◆ What you are asked to do: Please go on with the passage below on inverse design of molecular photoswitches with a fine-tuned GPT-3, picking up after its last sentence. The data after it is not part of this task.

┌─ Exercise passage

Given that the GPT-3 model can predict the properties of molecules and materials with a small dataset, trying an inverse design strategy is tempting. This would be particularly important in the early stages of research; one often has a small set of experimental data points and a limited understanding. Yet, we could leverage a fine-tuned GPT-3 model to generate suggestions for novel materials with similar or even better performance. This would be an important step forward. Particularly as the tuning of such a natural language model is much more accessible than the training of conventional machine learning models. Here we investigate this setting: Can a fine-tuned GPT-3 propose valid molecules that satisfy the constraints or desired properties specified in a prompt in natural language? Again, we are illustrating the potential for a few case studies.
Molecular photoswitches are organic molecules with extended aromatic systems that make them responsive to light. Upon radiation, they switch reversibly between different isomers (which changes some properties, such as dipole moments). This reversible switching makes them interesting molecules for applications ranging from sensing to drug discovery. These molecules are complex, making sufficiently accurate predictions using first-principles theory very expensive. Yet, it is important to have some guidance to identify promising molecules, and machine learning models have been developed for this. One of the important properties of these photoswitches is the wavelength at which there is a maximum in the adsorption spectrum for the E and Z isomers. Hence, we fine-tuned GPT-3 with the same data used by ref. 43 . As we have shown above, we can fine-tune GPT-3 to accurately answer questions like ‘What is the pi–pi* transition wavelength of CN1C(/N=N/C2=CC=CC=C2)=C(C)C=C1C?’.
For GPT-3, inverse design is as simple as training the model with question and completion reversed. That is, answer the question ‘What is a photoswitch with transition wavelengths of 324 nm and 442 nm, respectively’ with a text completion that should be a SMILES string of a meaningful molecule. This approach should be contrasted with the approach used by ref. 43 , in which a library of molecules is generated, and their machine learning model (a Gaussian process regression) is used to evaluate the transition wavelengths of each material. If one has a lot of knowledge about the system, one can design large specific libraries that contain many promising molecules, including molecules with transition wavelengths of 324.0 nm and 442 nm. But, such a brute force technique is not what we understand as inverse design, as it, by definition, cannot predict a molecule that we did not include in our library.

└─
┌─ Available data

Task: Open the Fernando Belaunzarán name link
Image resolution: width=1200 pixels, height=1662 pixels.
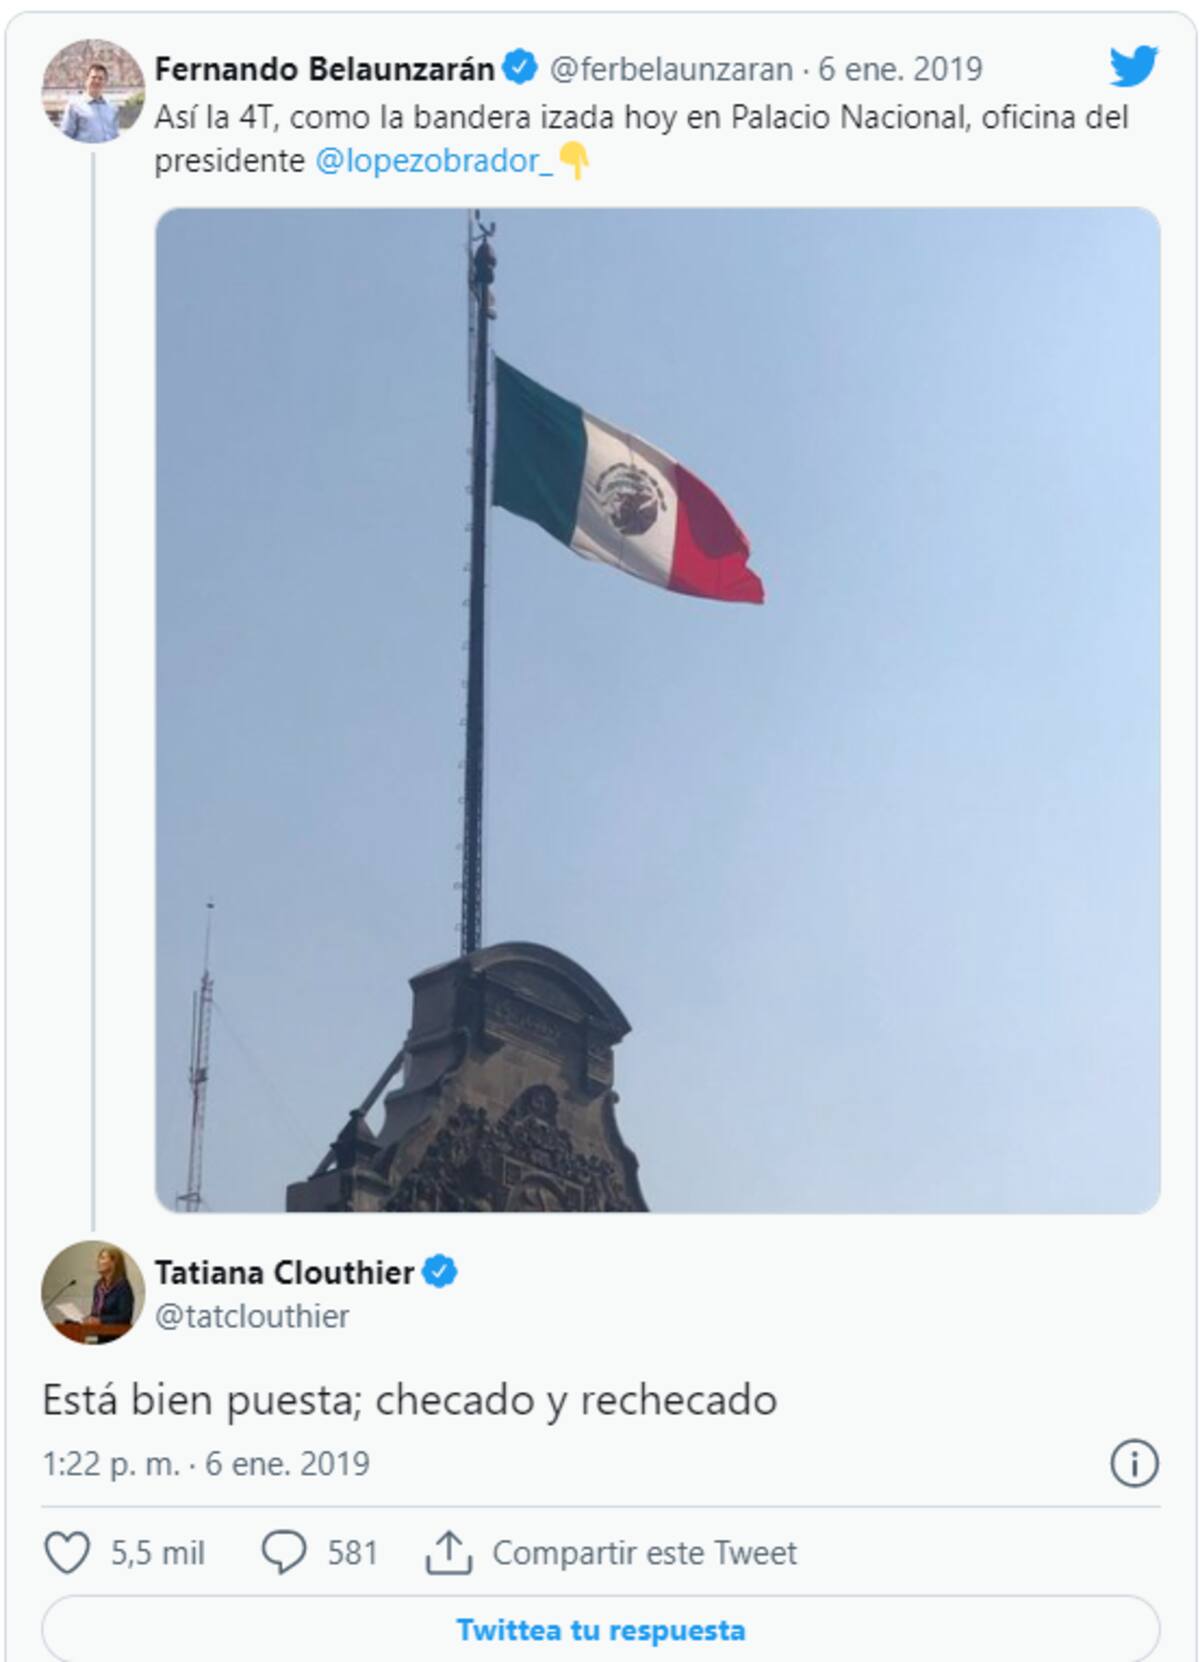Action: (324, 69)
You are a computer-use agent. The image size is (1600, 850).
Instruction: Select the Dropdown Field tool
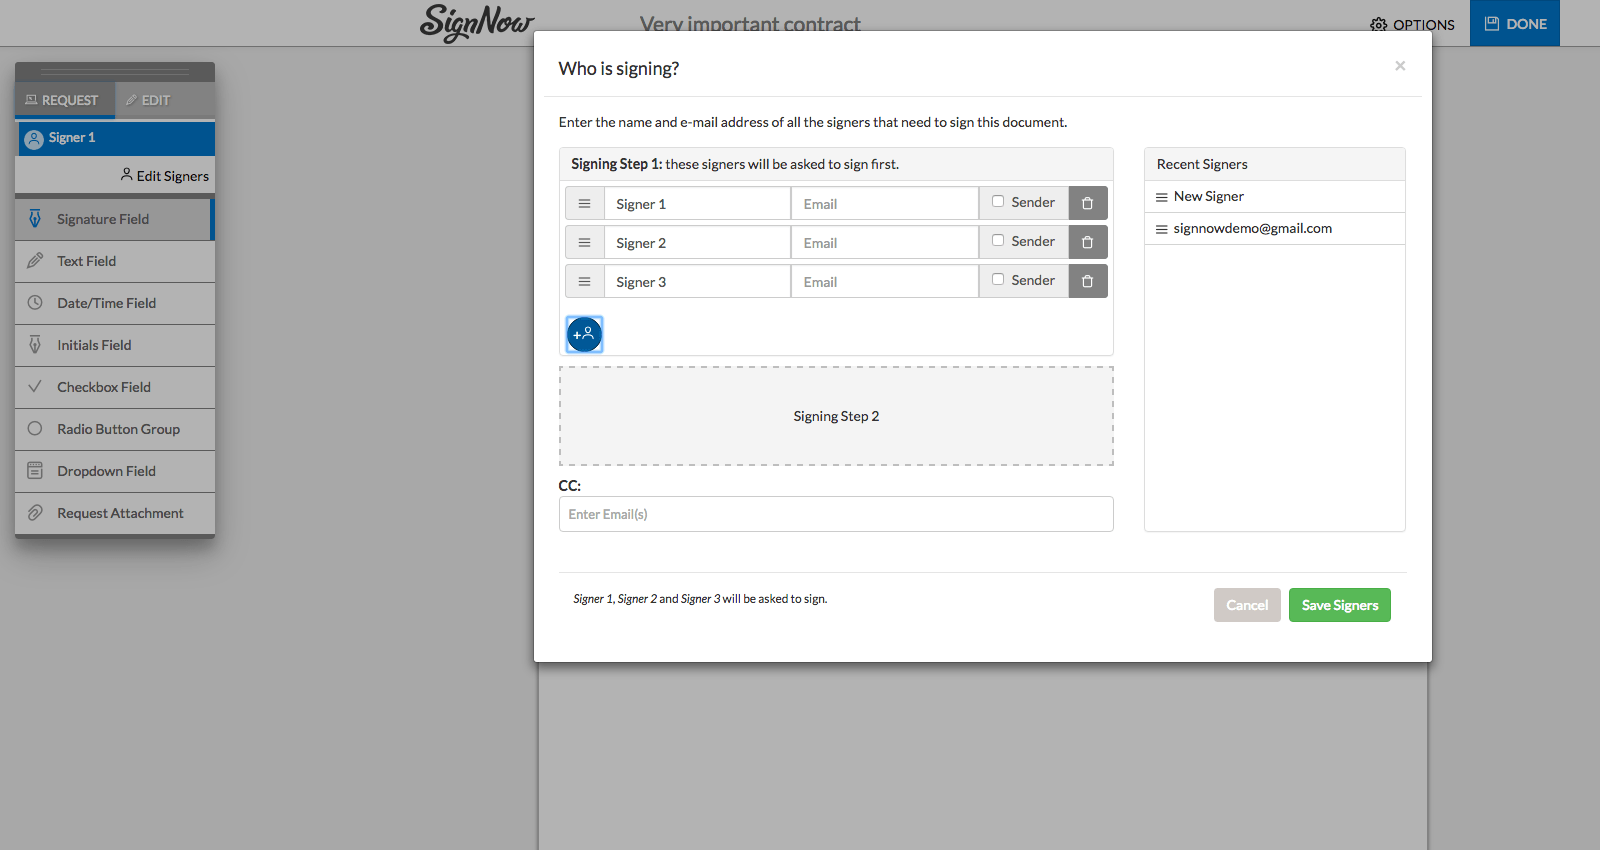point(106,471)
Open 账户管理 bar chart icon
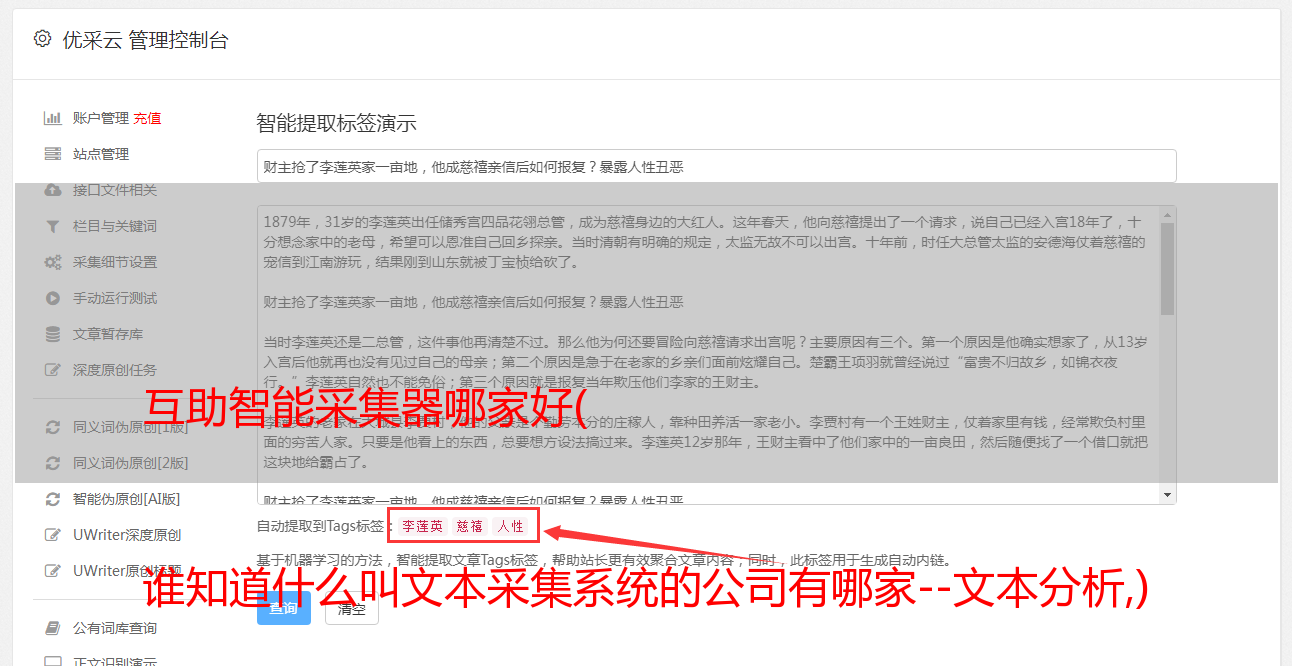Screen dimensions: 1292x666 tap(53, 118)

└─

◆ Output:
A simple test to see whether our model can generate new structures is to ask it to generate molecules with transition wavelengths similar to those from the dataset reported by ref. 43 . Extended Data Fig. 1 shows a representative sample of the molecules generated by the model. As expected, many molecules come from the training set (coloured orange in the figure). Importantly, many molecules are not in the training set, and, interestingly, some are not even in the PubChem database of known chemicals. In Fig. 3, we show that for the molecules, the transition wavelength is within a mean absolute percentage error of around 10%. Note that as the Gaussian process regression (GPR) model of ref. 43 was shown to perform comparably to, if not better than, more costly density functional theory simulations, we chose to use their model to compute the transition wavelengths for the generated molecules.
It is interesting to quantify how novel our newly generated molecules are. We compare these molecules to those collected in ref. 43 . We quantify the similarity by computing the distance between molecular fingerprints. Figure 4 visualizes this by laying out the resulting approximate nearest-neighbour graph in two dimensions. The orange and green spheres represent molecules from the ref. 43 dataset, the blue spheres show the novel ones, and the pink ones are not part of the PubChem database. As expected, we find many new structures that are derivatives of molecules in the ref. 43 database. However, we also find branches that are not part of the library of ref. 43 , indicating that the model generated novel kinds of compounds.
In generating these molecules, we adjusted the so-called softmax temperature in the sampling step of GPT-3 models. This temperature is conventionally used to generate more natural text. If we set this temperature to zero, we will generate text with the most frequently used words. We can increase the temperature to make the text more natural, making it more likely that less commonly used synonyms are chosen. For chemistry, if we aim to complete a SMILES starting with carbon, the zero-temperature solution would always complete the symbol that most commonly follows carbon (‘(’ in the QMugs dataset). In contrast, too-high temperatures would randomly choose any element.
The impact of this temperature parameter is shown in Fig. 3. At low temperatures, the generated molecules often come from the training set and only show a low diversity. Across all temperatures, the generated molecules seem synthesizable, as judged by a low synthetic accessibility (SA) score 44 . Increasing the temperature gives us more diverse and novel structures, but one can also expect more structures that make no chemical sense, that is, are invalid.
The results on the photoswitches illustrate the potential of LLMs for chemistry. To obtain more insight into whether we can trust these GPT-3 predictions, we carried out some experiments where we tried to stretch the limits.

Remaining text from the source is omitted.